*What the exercise asks*
A faithful transcription of all lines below is the expected answer.

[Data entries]

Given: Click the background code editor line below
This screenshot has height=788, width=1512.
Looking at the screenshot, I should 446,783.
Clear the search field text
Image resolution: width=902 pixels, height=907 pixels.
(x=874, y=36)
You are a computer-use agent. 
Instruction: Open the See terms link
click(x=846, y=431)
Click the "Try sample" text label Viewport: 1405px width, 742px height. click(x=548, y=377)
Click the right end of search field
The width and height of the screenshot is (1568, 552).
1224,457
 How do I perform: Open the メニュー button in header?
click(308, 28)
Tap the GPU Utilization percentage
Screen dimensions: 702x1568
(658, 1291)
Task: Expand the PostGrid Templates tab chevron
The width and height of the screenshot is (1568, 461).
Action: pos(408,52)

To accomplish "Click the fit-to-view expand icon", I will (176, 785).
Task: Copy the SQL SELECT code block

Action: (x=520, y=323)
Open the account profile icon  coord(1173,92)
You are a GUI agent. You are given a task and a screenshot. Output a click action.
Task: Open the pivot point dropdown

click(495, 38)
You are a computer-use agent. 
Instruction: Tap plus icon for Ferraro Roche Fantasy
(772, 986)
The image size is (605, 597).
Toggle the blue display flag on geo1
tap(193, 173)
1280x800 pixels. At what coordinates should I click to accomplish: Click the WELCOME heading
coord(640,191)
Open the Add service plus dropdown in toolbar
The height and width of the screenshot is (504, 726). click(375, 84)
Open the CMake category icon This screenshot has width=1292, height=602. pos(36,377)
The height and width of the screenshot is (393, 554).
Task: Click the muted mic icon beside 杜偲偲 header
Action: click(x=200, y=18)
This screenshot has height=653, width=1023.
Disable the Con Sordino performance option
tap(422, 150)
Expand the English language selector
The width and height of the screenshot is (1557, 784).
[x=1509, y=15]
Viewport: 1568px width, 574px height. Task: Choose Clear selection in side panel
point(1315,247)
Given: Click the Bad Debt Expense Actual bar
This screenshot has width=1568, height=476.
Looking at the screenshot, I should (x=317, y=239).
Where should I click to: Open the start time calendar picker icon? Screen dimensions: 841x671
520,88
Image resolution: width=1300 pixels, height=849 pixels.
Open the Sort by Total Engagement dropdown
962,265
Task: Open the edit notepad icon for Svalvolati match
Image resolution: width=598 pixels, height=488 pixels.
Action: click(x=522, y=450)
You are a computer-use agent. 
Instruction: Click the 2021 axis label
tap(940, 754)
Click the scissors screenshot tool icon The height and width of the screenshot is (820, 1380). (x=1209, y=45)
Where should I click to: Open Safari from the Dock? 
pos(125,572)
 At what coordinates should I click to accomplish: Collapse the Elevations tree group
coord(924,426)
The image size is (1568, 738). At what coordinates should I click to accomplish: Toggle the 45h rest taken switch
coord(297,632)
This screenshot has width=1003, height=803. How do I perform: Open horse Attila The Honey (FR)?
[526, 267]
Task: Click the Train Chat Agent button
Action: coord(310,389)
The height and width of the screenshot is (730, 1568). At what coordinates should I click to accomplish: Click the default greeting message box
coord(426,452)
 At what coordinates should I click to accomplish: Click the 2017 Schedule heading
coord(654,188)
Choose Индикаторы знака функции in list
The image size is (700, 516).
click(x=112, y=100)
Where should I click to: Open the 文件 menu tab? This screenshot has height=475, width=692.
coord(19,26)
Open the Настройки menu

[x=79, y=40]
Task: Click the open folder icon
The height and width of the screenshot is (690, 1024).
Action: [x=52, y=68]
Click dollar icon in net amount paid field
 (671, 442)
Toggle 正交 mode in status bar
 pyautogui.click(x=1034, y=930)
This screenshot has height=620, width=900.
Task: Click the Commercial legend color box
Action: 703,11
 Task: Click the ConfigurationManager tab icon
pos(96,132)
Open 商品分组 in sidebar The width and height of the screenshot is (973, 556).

*Answer below*
Given: Click the background code editor line below
This screenshot has height=788, width=1512.
Looking at the screenshot, I should 446,783.
Clear the search field text
Image resolution: width=902 pixels, height=907 pixels.
(x=874, y=36)
You are a computer-use agent. 
Instruction: Open the See terms link
click(x=846, y=431)
Click the "Try sample" text label Viewport: 1405px width, 742px height. click(x=548, y=377)
Click the right end of search field
The width and height of the screenshot is (1568, 552).
1224,457
 How do I perform: Open the メニュー button in header?
click(308, 28)
Tap the GPU Utilization percentage
Screen dimensions: 702x1568
(658, 1291)
Task: Expand the PostGrid Templates tab chevron
The width and height of the screenshot is (1568, 461).
Action: pos(408,52)

To accomplish "Click the fit-to-view expand icon", I will (176, 785).
Task: Copy the SQL SELECT code block

Action: (x=520, y=323)
Open the account profile icon  coord(1173,92)
You are a GUI agent. You are given a task and a screenshot. Output a click action.
Task: Open the pivot point dropdown

click(495, 38)
You are a computer-use agent. 
Instruction: Tap plus icon for Ferraro Roche Fantasy
(772, 986)
The image size is (605, 597).
Toggle the blue display flag on geo1
tap(193, 173)
1280x800 pixels. At what coordinates should I click to accomplish: Click the WELCOME heading
coord(640,191)
Open the Add service plus dropdown in toolbar
The height and width of the screenshot is (504, 726). click(375, 84)
Open the CMake category icon This screenshot has width=1292, height=602. pos(36,377)
The height and width of the screenshot is (393, 554).
Task: Click the muted mic icon beside 杜偲偲 header
Action: click(x=200, y=18)
This screenshot has height=653, width=1023.
Disable the Con Sordino performance option
tap(422, 150)
Expand the English language selector
The width and height of the screenshot is (1557, 784).
[x=1509, y=15]
Viewport: 1568px width, 574px height. Task: Choose Clear selection in side panel
point(1315,247)
Given: Click the Bad Debt Expense Actual bar
This screenshot has width=1568, height=476.
Looking at the screenshot, I should (x=317, y=239).
Where should I click to: Open the start time calendar picker icon? Screen dimensions: 841x671
520,88
Image resolution: width=1300 pixels, height=849 pixels.
Open the Sort by Total Engagement dropdown
962,265
Task: Open the edit notepad icon for Svalvolati match
Image resolution: width=598 pixels, height=488 pixels.
Action: click(x=522, y=450)
You are a computer-use agent. 
Instruction: Click the 2021 axis label
tap(940, 754)
Click the scissors screenshot tool icon The height and width of the screenshot is (820, 1380). (x=1209, y=45)
Where should I click to: Open Safari from the Dock? 
pos(125,572)
 At what coordinates should I click to accomplish: Collapse the Elevations tree group
coord(924,426)
The image size is (1568, 738). At what coordinates should I click to accomplish: Toggle the 45h rest taken switch
coord(297,632)
This screenshot has width=1003, height=803. How do I perform: Open horse Attila The Honey (FR)?
[526, 267]
Task: Click the Train Chat Agent button
Action: coord(310,389)
The height and width of the screenshot is (730, 1568). At what coordinates should I click to accomplish: Click the default greeting message box
coord(426,452)
 At what coordinates should I click to accomplish: Click the 2017 Schedule heading
coord(654,188)
Choose Индикаторы знака функции in list
The image size is (700, 516).
click(x=112, y=100)
Where should I click to: Open the 文件 menu tab? This screenshot has height=475, width=692.
coord(19,26)
Open the Настройки menu

[x=79, y=40]
Task: Click the open folder icon
The height and width of the screenshot is (690, 1024).
Action: [x=52, y=68]
Click dollar icon in net amount paid field
 (671, 442)
Toggle 正交 mode in status bar
 pyautogui.click(x=1034, y=930)
This screenshot has height=620, width=900.
Task: Click the Commercial legend color box
Action: 703,11
 Task: Click the ConfigurationManager tab icon
pos(96,132)
Open 商品分组 in sidebar The width and height of the screenshot is (973, 556).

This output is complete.